The broader idea is to encapsulate an entire collection of numerical model output in the same common framework, to help automate the generation of complex analyses. Using the sample data in experiment and the idiom I use now, that might look something like this:
<xarray.Dataset>
Dimensions: (time: 10, x: 5, y: 5, param1: 3, param2: 3, param3: 2)
Coordinates:
* param3 (param3) <U5 'alpha' 'beta'
* param2 (param2) int64 1 2 3
* param1 (param1) <U1 'a' 'b' 'c'
* time (time) datetime64[ns] 2000-01-01 2000-01-02 2000-01-03 ...
* x (x) float64 0.0 2.5 5.0 7.5 10.0
* y (y) float64 0.0 2.5 5.0 7.5 10.0
numbers (time) int64 0 1 2 3 4 5 6 7 8 9
Data variables:
precip (time, x, y) float64 -1.072 -0.124 -0.05287 -0.9504 -1.527 ...
So this corresponds to a dense, 6D tensor or array which is constructed from (332) NetCDF files on disk. But, it would be equivalent to a NetCDF file with hierarchical groups, which could potentially look something like this:
<experiment.Experiment>
Dimensions: (time: 10, x: *, y: *)
Groups: param1: 3 // param: 3 // param3: 2
Cases:
+ param3 "Parameter 3" <U5 'alpha' 'beta'
+ param2 "Parameter 2" int64 1 2 3
+ param1 "Parameter 1" <U1 'a' 'b' 'c'
Coordinates:
* time (time) datetime64[ns] 2000-01-01 2000-01-02 2000-01-03 ...
* x (x) float64 [param1, ]
* y (y) float64 [param1, ]
numbers (time) int64 0 1 2 3 4 5 6 7 8 9
Data variables:
precip (time, x, y) float64 {min: -10.0, max: 10.0}
What's going on here:
- The
Case
s which comprise this Experiment
are recorded, similar to how they are currently
- We've set a hierarchy for the
Case
s to match a Group hierarchy.

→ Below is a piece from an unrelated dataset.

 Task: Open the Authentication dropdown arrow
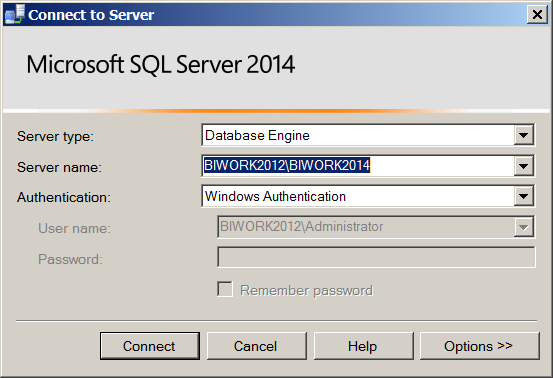(523, 196)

The only invariant here is Cases or Groups which contain datasets where Coordinate values may differ (e.g. the 2 deg vs 1 deg grid) should appear first in the hierarchy... although it could also be last, I need to think about the implications of either/or.
- Every single dataset has the same set of Dimensions, but their coordinate values might differ. We indicate that in the readout of the Experiment in two places: under "Dimensions" and then under the "Coordinates" values.
- To accommodate the fact that underlying arrays may have inconsistent shapes, we do not printout preview values under "Data variables" but maybe a summary statistic or just some key attributes.
Immediately, this gives a way to serialize to disk - this entire data structure directly translates to a NetCDF4 file with Groups. Groups can of course have metadata, which we would specify as part of their Case instantiation. Furthermore, the order/layout of Cases would become important when you initialize an Experiment, since that dictates the structure of the translated netCDF dataset.
Underneath the hood, I don't think anything in Experiment has to change. We still use a multi-keyed dictionary to access the different Datasets that get loaded. But the idea of a "master dataset" is now irrelevant - as long as all the different Datasets are loaded lazily via dask, then selecting out of the underlying dictionary and performing arithmetic is just deferring to xarray. The only question is how to directly apply calculations... it seems like we don't gain anything by looping over that dictionary, but we can always apply the calculations in parallel asynchronously via Joblib and reserve placeholders using the futures we get back. I mean, xarray itself is looping over the Variables in a Dataset... right?
The other key issue is that this interface implicitly encodes when dimension mis-matching will occur, since we are recording Groups which feature data with dimensions that do not agree. This means that we can build in functionality to implicitly resolve these inconsistencies. Similar to the semantics for "aligning" in pandas, we could incorporate crude functionality to automatically re-grid data so that normal array operations work. For the case of bilinear resampling on simple rectangular coordinate systems, that's super easy. The framework would then strongly motivate the broader pangeo-data goal of universal re-gridding tools.
These are just some early thoughts to consider.